(Stored items)
----------------

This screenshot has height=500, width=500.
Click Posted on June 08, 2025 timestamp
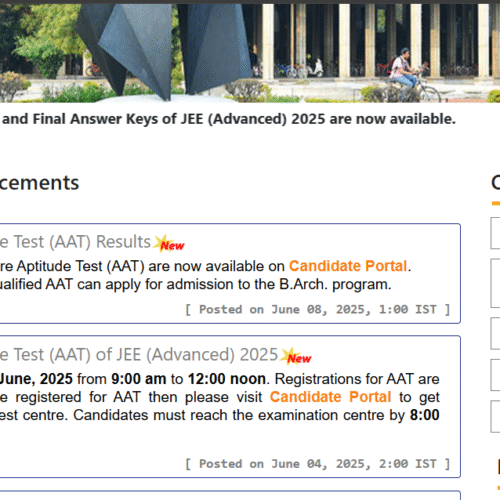pyautogui.click(x=318, y=309)
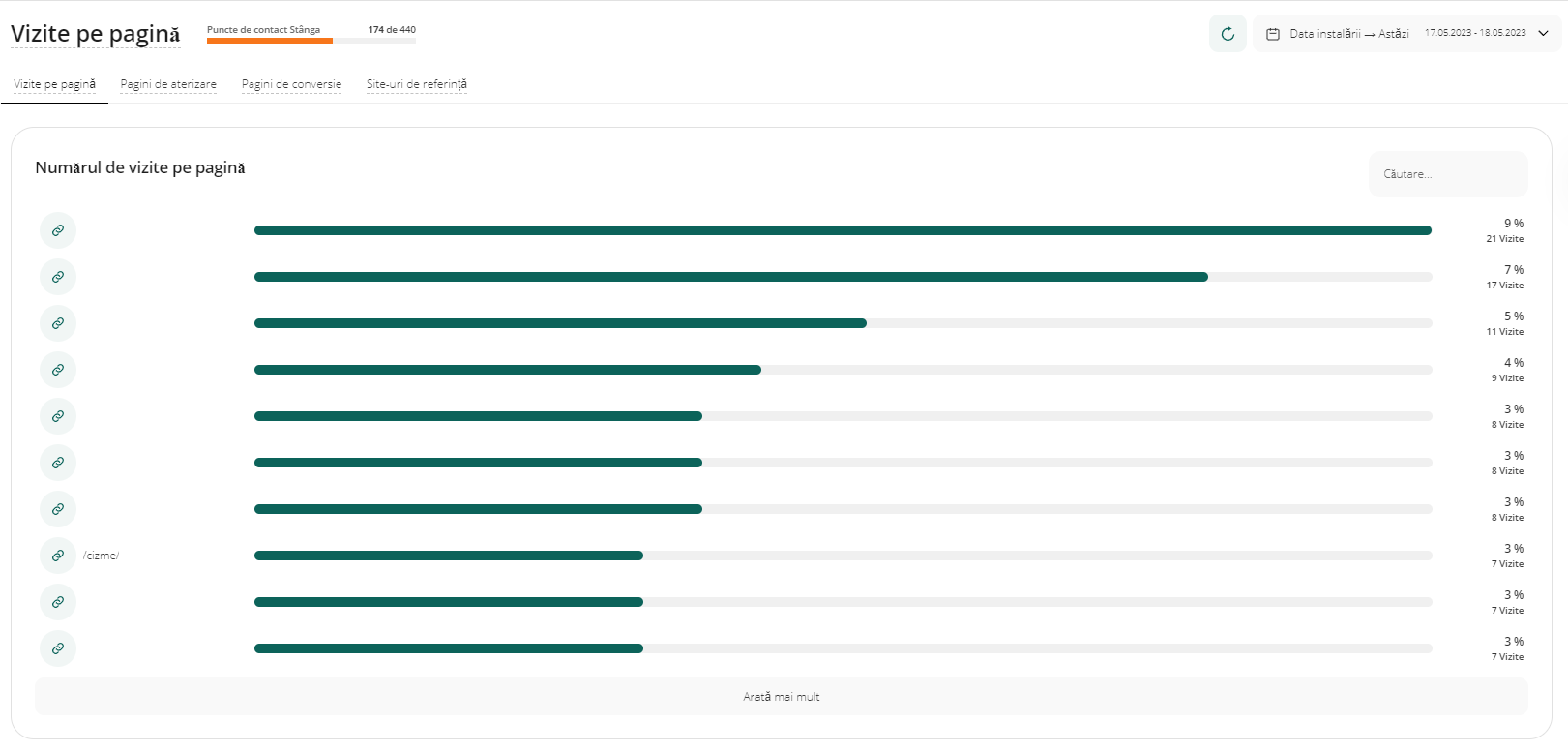The image size is (1568, 752).
Task: Click link icon next to /cizme/
Action: [x=58, y=556]
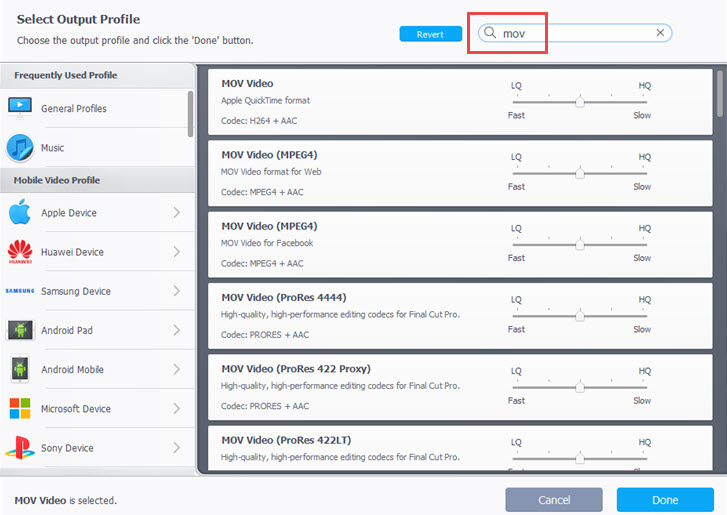Click the Microsoft Device Windows logo
This screenshot has height=515, width=727.
[20, 409]
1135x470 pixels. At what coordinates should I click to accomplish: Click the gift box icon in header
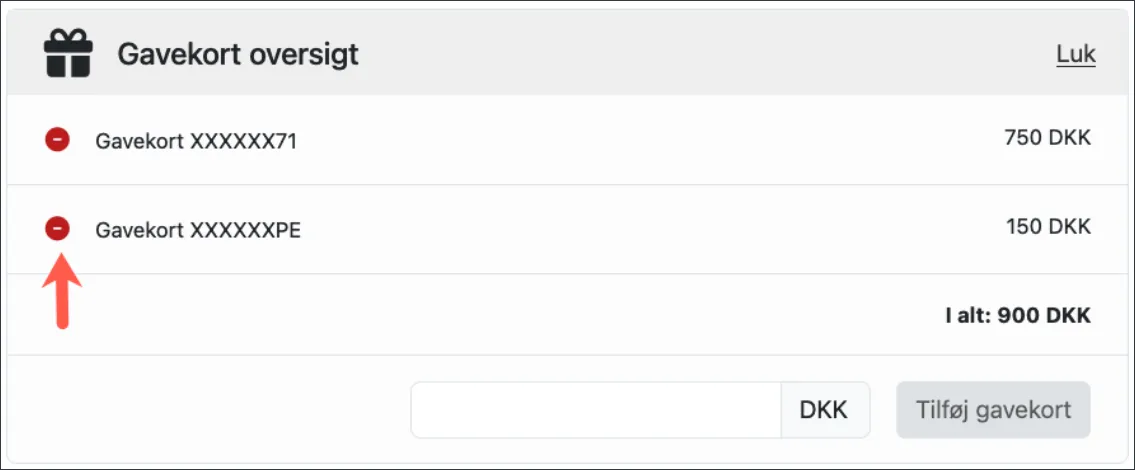(68, 53)
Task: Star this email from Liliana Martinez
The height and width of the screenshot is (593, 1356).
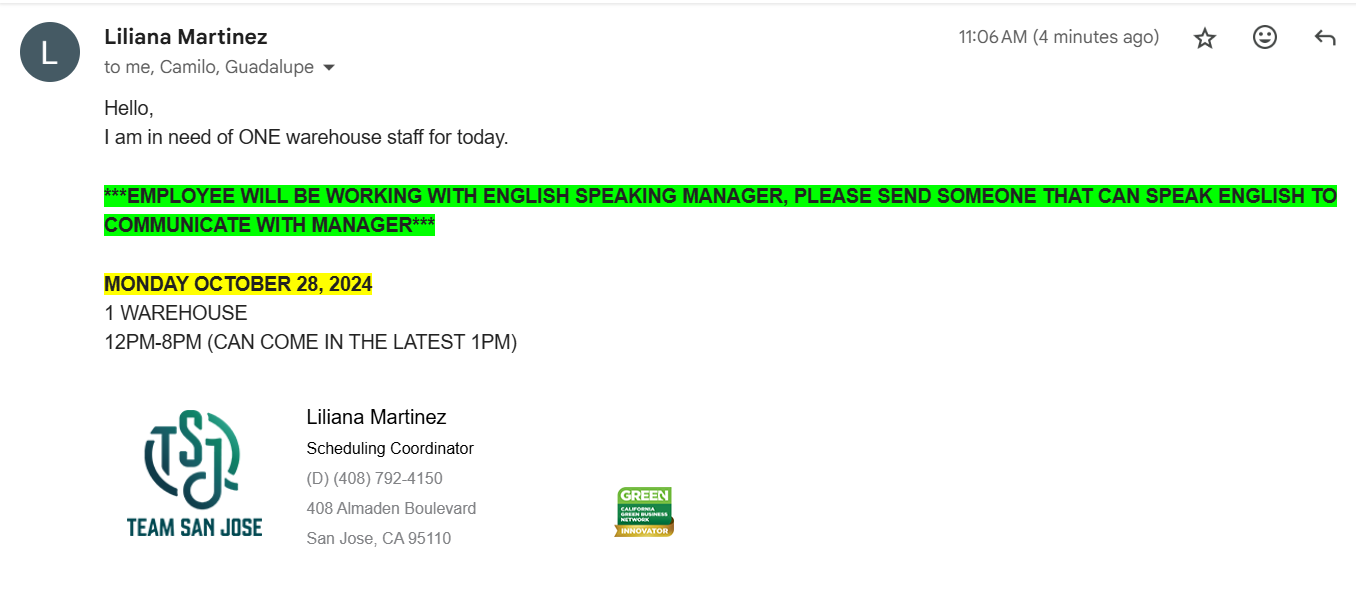Action: [1205, 38]
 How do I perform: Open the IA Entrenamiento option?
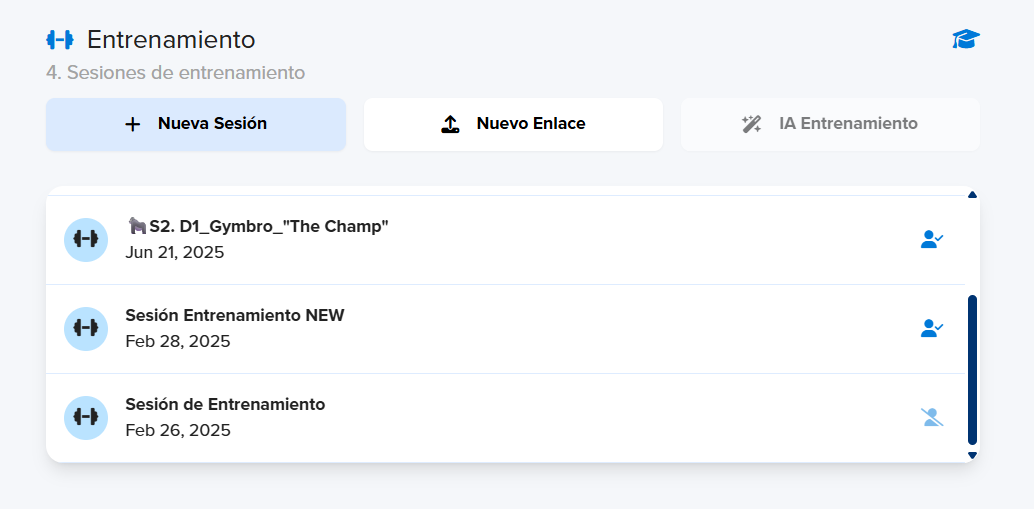831,124
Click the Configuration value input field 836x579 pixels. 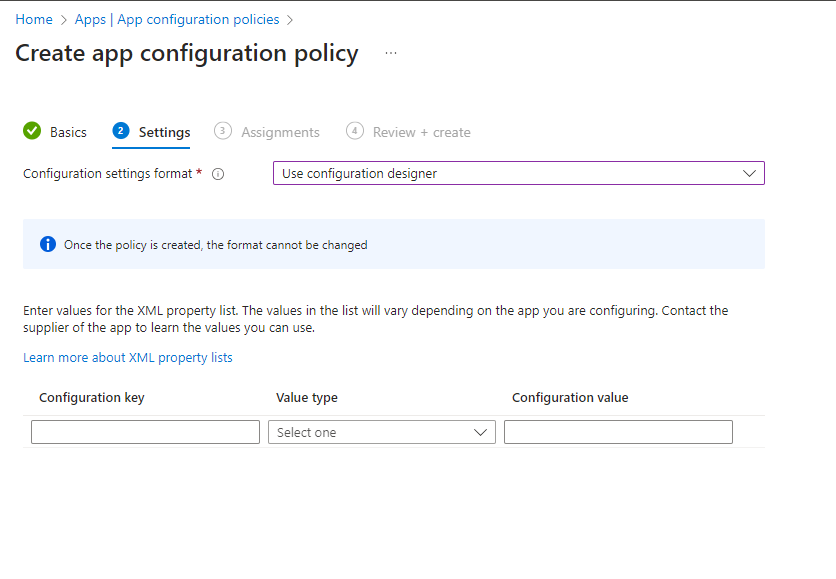[x=617, y=431]
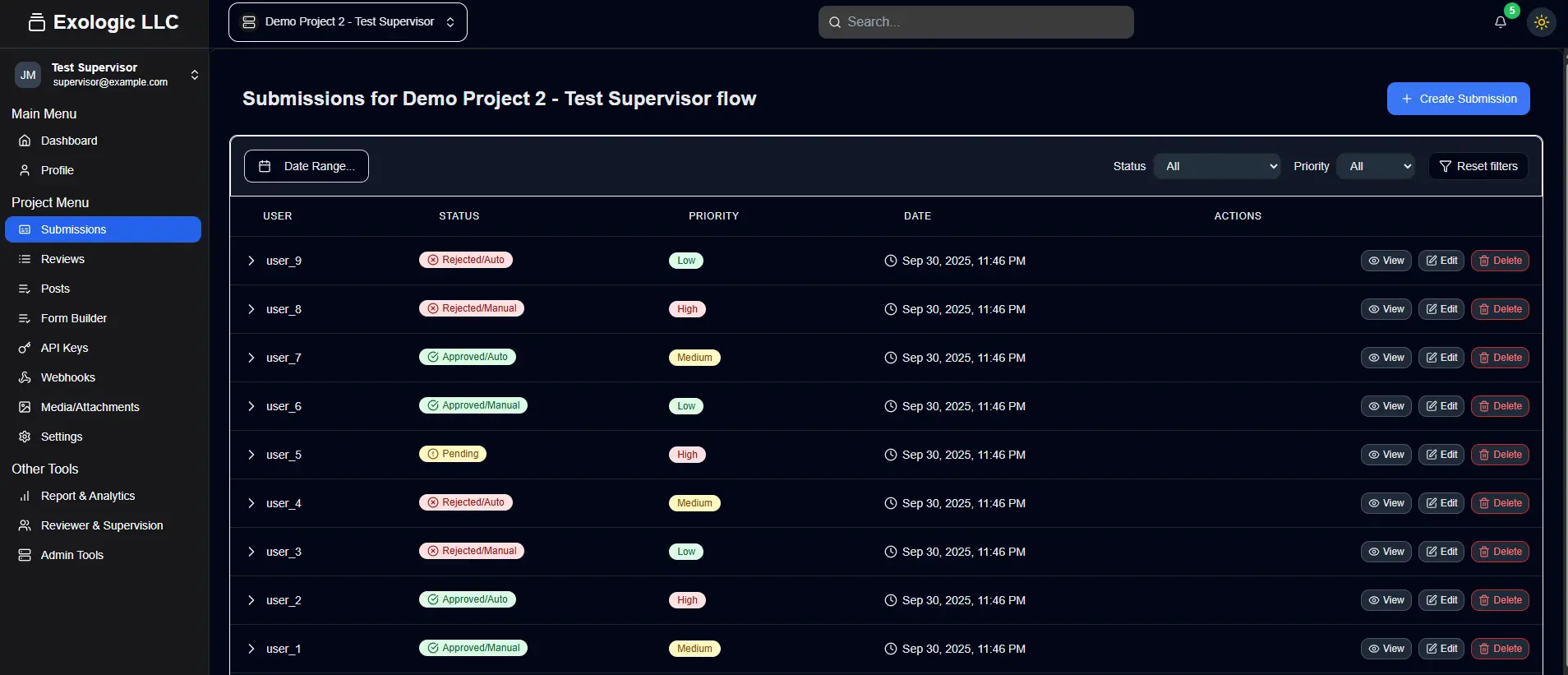Click the notifications bell icon
This screenshot has height=675, width=1568.
click(1500, 22)
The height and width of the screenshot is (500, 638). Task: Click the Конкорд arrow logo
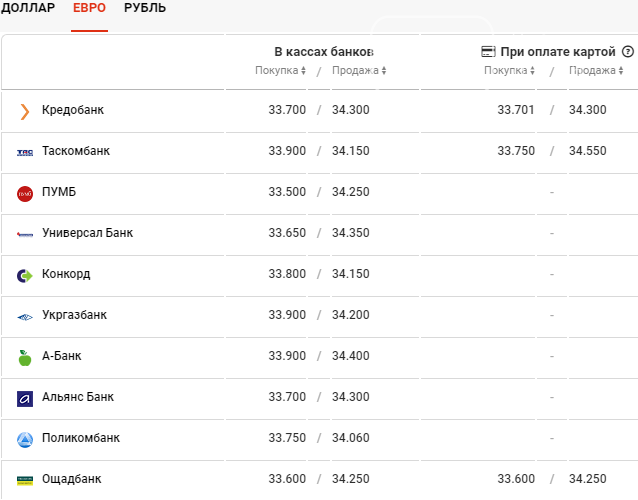coord(25,276)
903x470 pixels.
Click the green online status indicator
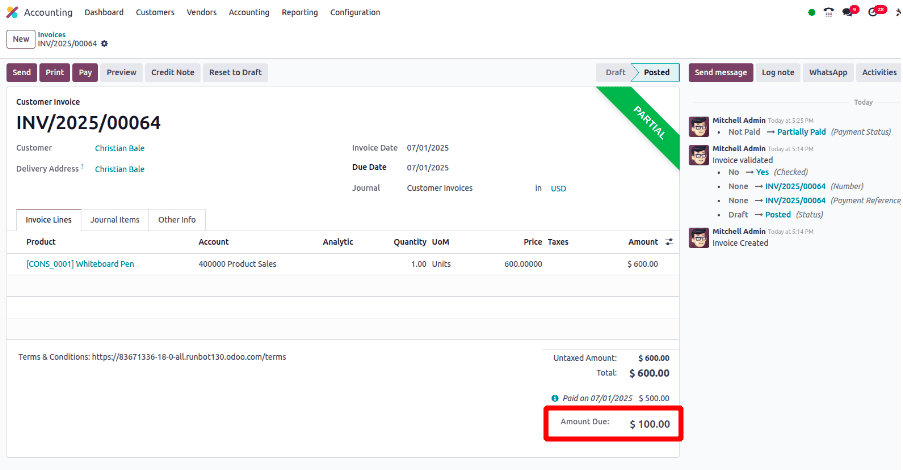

----------------

▸ Try it
Return verbatim every line from the one holding "903x470 pixels." to the end of the records above. Do not copy the pictures.

▸ Written response
903x470 pixels.
Click the green online status indicator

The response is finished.